Discurso do Presidente da República na Sessão Solene de Abertura do Ano Judicial
Supremo Tribunal
de Justiça, 30 de janeiro de 2013
Aqui
neste Salão Nobre, uma vez mais nos reunimos para assinalar a Abertura do Ano
Judicial.
Instituída há vários anos, objeto de consagração na lei, esta
cerimónia não deve converter-se num ritual vazio de sentido.
Mais do que um ato solene dirigido para o interior do sistema
judicial, este encontro tem de estar orientado para o País, para o Povo, em
nome do qual a Justiça é administrada.
É para os cidadãos – os destinatários das decisões dos tribunais
– que os protagonistas da nossa Justiça devem falar.
Importa, assim, que esta Cerimónia de Abertura do Ano Judicial
seja uma real expressão da abertura da Justiça à comunidade dos cidadãos, a
toda a Res publica.
Os cidadãos, as empresas e as instituições têm o direito de
saber como se administra a Justiça no seu País.

### DADOS FORNECIDOS
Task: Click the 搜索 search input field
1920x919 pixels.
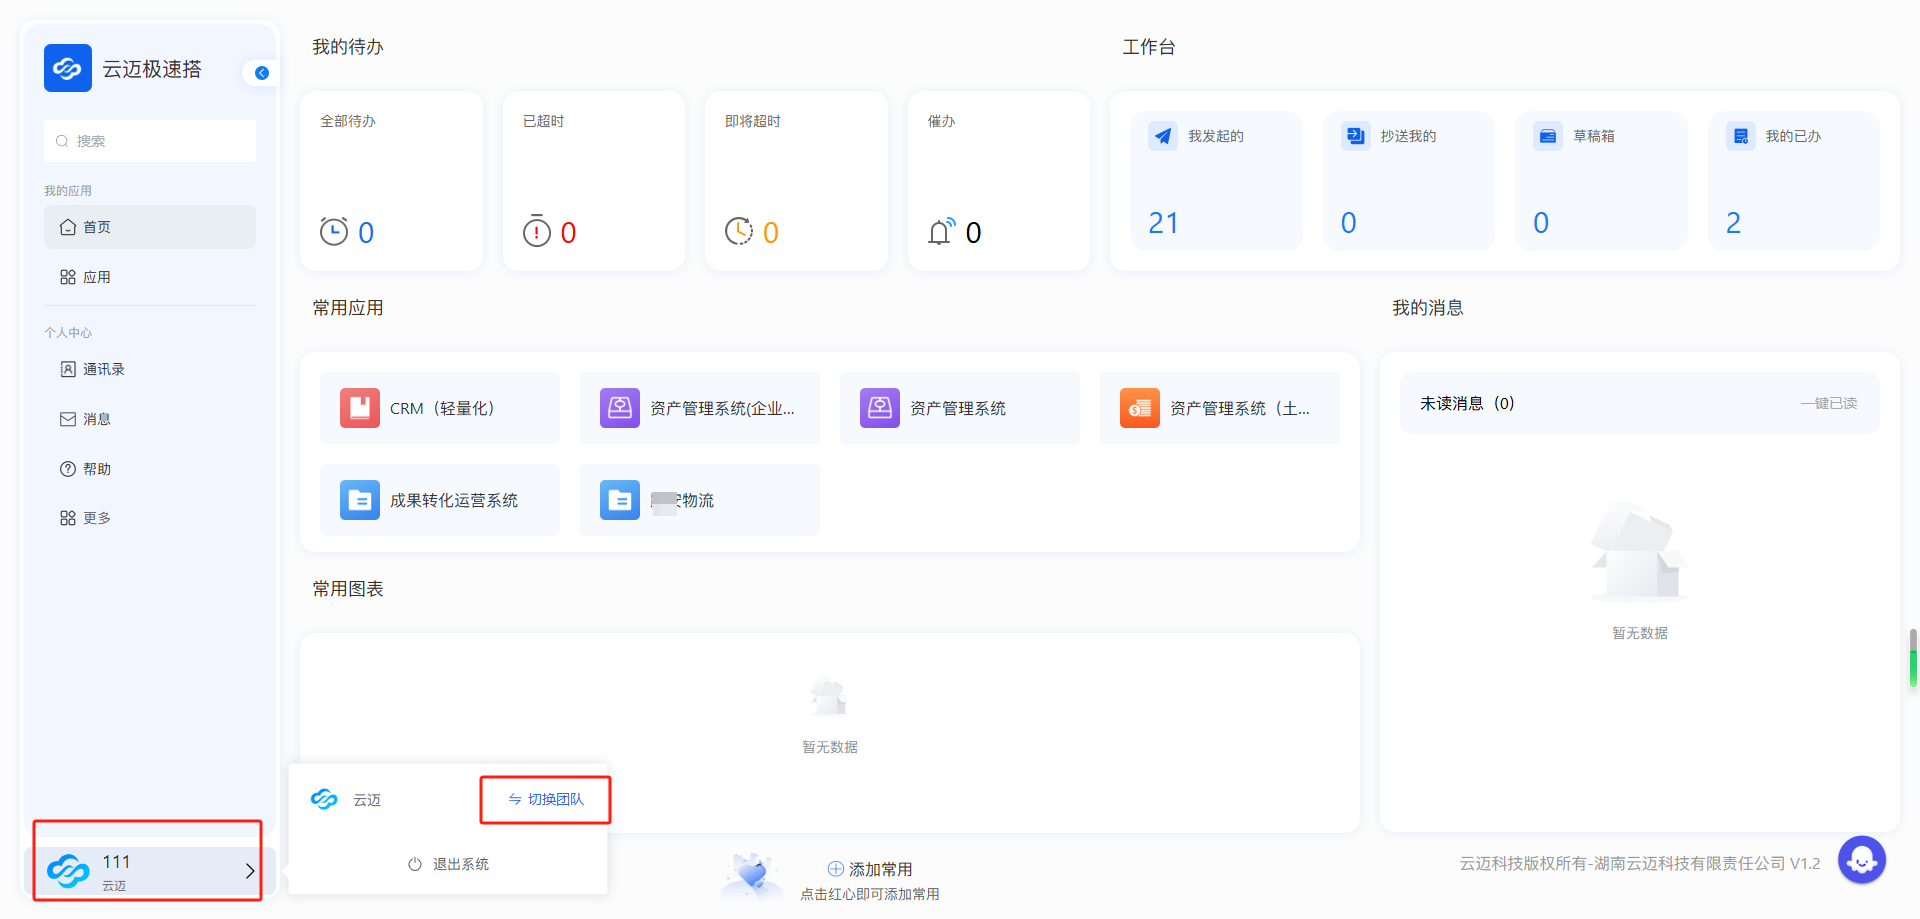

### ENUNCIADO
No discurso de abertura do ano judicial, a quem devem falar os protagonistas da Justiça?

### RESPOSTA
Aos cidadãos, os destinatários das decisões dos tribunais.